Lennar (LEN) — Real Estate Construction Stock Investing Analysis

Earnings, Bulls Say vs. Bears Say

Invesdea 💰 Investing Ideas
3 min readSep 16, 2023

📖 Business Description

Based in Miami, Lennar is the second-largest public homebuilder in the United States (behind D.R. Horton). Lennar’s main products include newly constructed homes targeting first-time, move-up, active adult (Real Estate Construction), and mortgage financing (Financial Services).

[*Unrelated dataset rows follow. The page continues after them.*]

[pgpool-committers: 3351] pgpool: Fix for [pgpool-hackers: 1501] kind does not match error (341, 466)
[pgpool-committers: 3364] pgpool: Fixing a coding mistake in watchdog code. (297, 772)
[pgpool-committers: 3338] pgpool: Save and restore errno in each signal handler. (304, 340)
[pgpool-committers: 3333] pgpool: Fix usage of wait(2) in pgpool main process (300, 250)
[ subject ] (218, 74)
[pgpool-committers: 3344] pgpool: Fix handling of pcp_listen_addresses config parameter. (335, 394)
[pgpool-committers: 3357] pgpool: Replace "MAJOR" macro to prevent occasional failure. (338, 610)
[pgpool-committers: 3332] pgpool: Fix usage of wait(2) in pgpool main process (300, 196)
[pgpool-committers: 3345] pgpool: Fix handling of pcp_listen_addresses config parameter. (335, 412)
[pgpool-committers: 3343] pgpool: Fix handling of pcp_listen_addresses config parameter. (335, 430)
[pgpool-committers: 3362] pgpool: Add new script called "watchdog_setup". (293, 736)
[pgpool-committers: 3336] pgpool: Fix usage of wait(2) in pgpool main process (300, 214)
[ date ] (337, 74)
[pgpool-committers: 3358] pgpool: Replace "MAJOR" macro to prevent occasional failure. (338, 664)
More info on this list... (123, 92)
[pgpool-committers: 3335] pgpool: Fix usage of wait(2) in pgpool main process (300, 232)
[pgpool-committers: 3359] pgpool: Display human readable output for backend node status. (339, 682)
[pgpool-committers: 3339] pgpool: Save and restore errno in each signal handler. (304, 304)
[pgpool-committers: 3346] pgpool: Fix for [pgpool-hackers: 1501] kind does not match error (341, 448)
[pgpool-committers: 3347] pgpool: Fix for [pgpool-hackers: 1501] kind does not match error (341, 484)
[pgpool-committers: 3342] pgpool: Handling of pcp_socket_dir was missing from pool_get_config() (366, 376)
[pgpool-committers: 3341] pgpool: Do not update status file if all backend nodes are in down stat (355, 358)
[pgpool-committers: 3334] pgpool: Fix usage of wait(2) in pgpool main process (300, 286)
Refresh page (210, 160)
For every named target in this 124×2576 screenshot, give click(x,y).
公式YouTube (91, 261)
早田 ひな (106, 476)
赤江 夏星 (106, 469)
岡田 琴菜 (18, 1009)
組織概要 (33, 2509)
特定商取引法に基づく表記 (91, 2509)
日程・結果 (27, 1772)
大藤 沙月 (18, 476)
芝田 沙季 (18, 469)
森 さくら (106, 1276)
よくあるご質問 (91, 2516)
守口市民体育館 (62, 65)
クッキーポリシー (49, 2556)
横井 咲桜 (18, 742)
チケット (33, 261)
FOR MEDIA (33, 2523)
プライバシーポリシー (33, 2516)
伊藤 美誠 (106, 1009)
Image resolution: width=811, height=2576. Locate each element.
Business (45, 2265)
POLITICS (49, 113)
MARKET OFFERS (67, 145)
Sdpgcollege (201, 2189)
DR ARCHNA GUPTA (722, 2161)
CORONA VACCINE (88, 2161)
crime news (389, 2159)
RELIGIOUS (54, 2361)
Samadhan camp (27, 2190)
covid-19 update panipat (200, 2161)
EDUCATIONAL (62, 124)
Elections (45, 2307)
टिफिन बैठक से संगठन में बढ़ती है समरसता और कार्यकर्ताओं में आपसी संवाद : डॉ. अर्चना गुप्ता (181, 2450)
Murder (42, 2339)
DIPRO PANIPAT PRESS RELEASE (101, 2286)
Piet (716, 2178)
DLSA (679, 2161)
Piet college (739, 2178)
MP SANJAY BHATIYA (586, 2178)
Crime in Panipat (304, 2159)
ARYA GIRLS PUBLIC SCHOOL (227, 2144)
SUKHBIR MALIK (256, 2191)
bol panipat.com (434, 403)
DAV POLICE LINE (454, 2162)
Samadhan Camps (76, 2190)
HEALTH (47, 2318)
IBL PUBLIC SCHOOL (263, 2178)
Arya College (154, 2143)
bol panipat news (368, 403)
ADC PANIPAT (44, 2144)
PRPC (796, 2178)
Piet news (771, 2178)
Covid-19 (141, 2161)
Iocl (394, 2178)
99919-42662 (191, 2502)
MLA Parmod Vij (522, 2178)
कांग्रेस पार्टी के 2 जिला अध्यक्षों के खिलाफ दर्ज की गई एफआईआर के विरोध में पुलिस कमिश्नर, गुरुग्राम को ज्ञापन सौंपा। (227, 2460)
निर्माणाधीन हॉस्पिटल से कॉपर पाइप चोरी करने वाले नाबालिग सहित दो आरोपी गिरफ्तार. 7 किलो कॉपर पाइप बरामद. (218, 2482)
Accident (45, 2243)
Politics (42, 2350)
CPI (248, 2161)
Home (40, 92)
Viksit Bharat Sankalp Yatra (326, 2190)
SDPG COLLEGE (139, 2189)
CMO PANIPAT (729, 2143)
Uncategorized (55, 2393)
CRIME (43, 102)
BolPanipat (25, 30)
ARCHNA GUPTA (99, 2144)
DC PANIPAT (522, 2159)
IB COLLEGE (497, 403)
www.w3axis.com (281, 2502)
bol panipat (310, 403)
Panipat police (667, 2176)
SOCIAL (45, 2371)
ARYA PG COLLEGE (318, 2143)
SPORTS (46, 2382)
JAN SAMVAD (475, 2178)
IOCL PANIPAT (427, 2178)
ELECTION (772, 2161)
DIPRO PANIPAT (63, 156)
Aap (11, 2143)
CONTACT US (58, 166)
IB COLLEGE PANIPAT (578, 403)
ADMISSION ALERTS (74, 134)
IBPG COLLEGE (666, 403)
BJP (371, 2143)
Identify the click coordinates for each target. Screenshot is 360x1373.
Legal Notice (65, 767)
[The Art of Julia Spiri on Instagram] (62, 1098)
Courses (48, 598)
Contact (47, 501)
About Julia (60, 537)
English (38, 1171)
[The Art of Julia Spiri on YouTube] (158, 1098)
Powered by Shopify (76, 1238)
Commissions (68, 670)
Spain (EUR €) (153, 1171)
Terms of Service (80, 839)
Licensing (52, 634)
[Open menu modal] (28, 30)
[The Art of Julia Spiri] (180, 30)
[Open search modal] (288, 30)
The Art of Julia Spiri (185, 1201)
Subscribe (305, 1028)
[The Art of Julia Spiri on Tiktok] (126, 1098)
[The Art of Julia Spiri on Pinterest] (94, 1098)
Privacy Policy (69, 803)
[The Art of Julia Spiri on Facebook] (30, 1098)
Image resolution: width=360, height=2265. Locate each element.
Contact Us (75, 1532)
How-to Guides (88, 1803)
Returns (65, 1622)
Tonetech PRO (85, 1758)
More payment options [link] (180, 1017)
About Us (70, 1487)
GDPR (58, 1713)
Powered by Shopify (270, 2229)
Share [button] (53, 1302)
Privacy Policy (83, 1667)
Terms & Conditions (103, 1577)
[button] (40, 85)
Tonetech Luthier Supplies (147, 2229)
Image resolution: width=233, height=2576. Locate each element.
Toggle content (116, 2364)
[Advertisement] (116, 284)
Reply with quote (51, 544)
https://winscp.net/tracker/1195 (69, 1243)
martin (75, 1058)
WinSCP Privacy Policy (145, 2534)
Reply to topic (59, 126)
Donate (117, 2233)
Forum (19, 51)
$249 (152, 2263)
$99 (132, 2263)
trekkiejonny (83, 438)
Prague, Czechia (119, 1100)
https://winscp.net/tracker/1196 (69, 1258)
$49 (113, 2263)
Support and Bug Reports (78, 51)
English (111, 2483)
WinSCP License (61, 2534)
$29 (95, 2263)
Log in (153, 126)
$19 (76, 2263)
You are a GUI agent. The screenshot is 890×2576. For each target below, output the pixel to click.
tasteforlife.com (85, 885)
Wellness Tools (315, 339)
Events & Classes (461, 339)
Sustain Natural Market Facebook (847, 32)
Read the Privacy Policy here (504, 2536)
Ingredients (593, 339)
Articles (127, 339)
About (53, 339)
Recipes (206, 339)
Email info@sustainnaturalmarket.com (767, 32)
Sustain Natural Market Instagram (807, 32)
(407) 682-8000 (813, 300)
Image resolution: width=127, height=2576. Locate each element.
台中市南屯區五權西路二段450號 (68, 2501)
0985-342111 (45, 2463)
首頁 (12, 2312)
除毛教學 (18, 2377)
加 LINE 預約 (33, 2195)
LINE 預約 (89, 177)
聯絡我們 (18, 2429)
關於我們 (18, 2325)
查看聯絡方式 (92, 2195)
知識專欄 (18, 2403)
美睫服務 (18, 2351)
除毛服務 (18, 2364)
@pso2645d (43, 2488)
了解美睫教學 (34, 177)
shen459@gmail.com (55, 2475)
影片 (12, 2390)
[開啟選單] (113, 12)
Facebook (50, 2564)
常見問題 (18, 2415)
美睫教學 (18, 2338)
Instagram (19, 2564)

📢 Latest Financial Results on 9/14/23

🌱 Revenue: $8.7B, -2.7% y/y

💰 Operating Income: $1.47B, or 16.9% of total revenue

🔮 Next Quarter Revenue Outlook: ~$9.9B, -6.6% y/y

🔸 Deliveries: 18,559 homes, +8% y/y

🔸 Average Sales Prices:$448,000, -8.8% y/y

🔸 New Orders: 19,666 homes, +37% y/y

🔸 New Orders Value: $8.6B, +30% y/y

🔸 Gross Margin: 24.4%, down from 29.2% y/y

🔸 Stock Buyback: $366M

💡 CEO: “Short housing supply, absorbed by strong primary and pent-up demand, continued to define a strong sales environment. Homebuilders continued to use incentives, including buy-downs, to offset rising interest rates and tighter capital.”

📈 Bulls Say

🔸 Financials: The company is financially healthy and owns adequate lands for the foreseeable future.

🔸 Macroeconomic Environment: Most individuals are reluctant to sell properties with low-interest rate mortgages. This keeps the housing supply low. Developers like Lennar tend to offer more incentives to offset the impact of higher interest rates and attract more buyers. As a result, the demand for new houses is vital.

🔸 Catalysts: 1. Berkshire Hathaway’s latest 13F filing reveals Warren Buffett has increased holdings in residential construction stocks such as D.R. Horton and Lennar. (8/14/23) 2. Lennar’s new orders increased by 37% this quarter, with backlogged order values reaching $9.9 billion. 3. First-time buyers will be a key driver of future housing demand, and these buyers have always been Lennar’s targeted customers.

📉 Bears Say

🔸 Revenue: The company’s revenue has decreased, down 2.7% year-on-year; the forecast for the next quarter is down 6.6%. Limited upside in housing prices in the short term.

🔸 Profitability: The company’s gross profit margin has decreased nearly 5% y/y. Inflation also increased the cost of land, materials, and labor. The company is also aggressively using incentives/discounts to attract buyers. This means profitability is difficult to improve in the short term.

🔸 Macroeconomic Environment: The high-rate environment reduces people’s willingness to purchase new homes. Declining employment rates and substantial student loans also restrict young people’s ability to buy homes.

📝 Conclusion: Neutral

The demand for new homes from the millennials will last long, but the current macro environment will also limit the company’s development.

⚠️ This article does not constitute investment advice. The author strives for accurate information. If there are any issues, feedback is welcome.